The head of the excavations in the ancient city and an academic at Manisa Celal Bayar University Archaeology Department, Assistant Professor Yusuf Sezgin, said the ancient city drew the interest of academic circles even 135 years ago.
Aigai, one of the cities established by the Aiol people in western Anatolia, has a history of 2,800 years in Manisa's Yunusemre district.
Stating that as interest in the ancient Hellenic world increased at the end of 19th century and big museums began to be established, Sezgin said researchers competed against each other to gather artifacts.

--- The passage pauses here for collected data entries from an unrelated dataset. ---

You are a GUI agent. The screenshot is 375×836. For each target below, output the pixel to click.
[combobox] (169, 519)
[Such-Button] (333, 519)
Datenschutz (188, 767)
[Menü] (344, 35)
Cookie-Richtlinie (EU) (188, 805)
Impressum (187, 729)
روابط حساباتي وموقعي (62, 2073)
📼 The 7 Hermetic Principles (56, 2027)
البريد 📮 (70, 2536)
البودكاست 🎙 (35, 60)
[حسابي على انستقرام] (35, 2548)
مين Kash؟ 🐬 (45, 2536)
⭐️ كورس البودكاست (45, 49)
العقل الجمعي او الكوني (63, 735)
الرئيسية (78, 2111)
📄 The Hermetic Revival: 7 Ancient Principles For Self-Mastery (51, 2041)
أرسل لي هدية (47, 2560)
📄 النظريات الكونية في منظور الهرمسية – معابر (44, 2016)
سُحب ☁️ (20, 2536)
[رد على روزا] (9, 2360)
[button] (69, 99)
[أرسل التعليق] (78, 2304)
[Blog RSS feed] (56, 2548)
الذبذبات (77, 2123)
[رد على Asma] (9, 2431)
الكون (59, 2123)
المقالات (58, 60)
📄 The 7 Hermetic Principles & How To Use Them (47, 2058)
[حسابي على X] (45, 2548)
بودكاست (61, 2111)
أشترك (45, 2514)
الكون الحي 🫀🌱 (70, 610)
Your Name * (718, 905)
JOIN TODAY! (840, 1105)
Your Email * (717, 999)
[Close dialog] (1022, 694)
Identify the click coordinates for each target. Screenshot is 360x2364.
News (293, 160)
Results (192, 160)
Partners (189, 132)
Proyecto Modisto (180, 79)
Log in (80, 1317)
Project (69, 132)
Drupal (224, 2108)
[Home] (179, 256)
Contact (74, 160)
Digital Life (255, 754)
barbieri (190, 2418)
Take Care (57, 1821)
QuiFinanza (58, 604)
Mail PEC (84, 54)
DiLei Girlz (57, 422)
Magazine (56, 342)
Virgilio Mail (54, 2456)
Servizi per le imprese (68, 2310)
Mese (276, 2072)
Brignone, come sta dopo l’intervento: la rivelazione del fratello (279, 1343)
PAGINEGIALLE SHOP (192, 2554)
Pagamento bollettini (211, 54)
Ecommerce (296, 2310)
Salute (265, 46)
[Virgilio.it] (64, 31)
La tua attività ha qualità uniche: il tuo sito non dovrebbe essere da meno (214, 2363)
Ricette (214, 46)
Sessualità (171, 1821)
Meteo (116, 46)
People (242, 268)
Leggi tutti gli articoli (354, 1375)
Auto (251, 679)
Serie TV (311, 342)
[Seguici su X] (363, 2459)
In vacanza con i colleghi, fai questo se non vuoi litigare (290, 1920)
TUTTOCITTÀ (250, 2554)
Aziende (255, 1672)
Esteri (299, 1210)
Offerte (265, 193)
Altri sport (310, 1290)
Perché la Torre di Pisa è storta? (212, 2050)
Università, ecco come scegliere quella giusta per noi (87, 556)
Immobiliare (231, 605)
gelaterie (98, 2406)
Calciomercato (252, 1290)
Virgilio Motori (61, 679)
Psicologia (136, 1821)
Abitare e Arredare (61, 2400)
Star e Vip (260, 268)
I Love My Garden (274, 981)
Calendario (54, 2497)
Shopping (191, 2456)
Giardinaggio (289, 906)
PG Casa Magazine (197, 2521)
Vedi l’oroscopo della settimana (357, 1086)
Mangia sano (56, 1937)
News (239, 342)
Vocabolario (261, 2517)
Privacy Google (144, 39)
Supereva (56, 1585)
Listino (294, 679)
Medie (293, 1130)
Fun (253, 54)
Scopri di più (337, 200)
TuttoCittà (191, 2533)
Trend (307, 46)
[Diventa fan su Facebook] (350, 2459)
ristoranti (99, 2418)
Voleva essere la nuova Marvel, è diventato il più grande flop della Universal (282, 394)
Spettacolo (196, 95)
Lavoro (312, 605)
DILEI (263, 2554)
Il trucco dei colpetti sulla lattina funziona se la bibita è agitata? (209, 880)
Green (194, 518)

"Aigai was also affected by this situation, too. At the beginning of the 1880s, the first French researchers and then the Germans began struggling to work in Aigai. French archaeologists were irritated that the Germans had interest in Aigai. In the letters they sent to their institutions, they stated that the Germans had more developed tools like cameras and that they were behind them. We know that the artifacts that were unearthed during short-term examinations that were carried out in this period were taken to the Louvre Museum. This was realized with the permission of the Ottoman state and shows us that the academic world had an interest in Aigai even 135 years ago," he said.
One 12 Ionian cities
Aigai, which dates back to the eighth century B.C. and was one of the 12 Ionian cities mentioned by Herodotus, is sometimes known as "Nemrut Castle." The city was a significant center of trade in the Hellenistic era.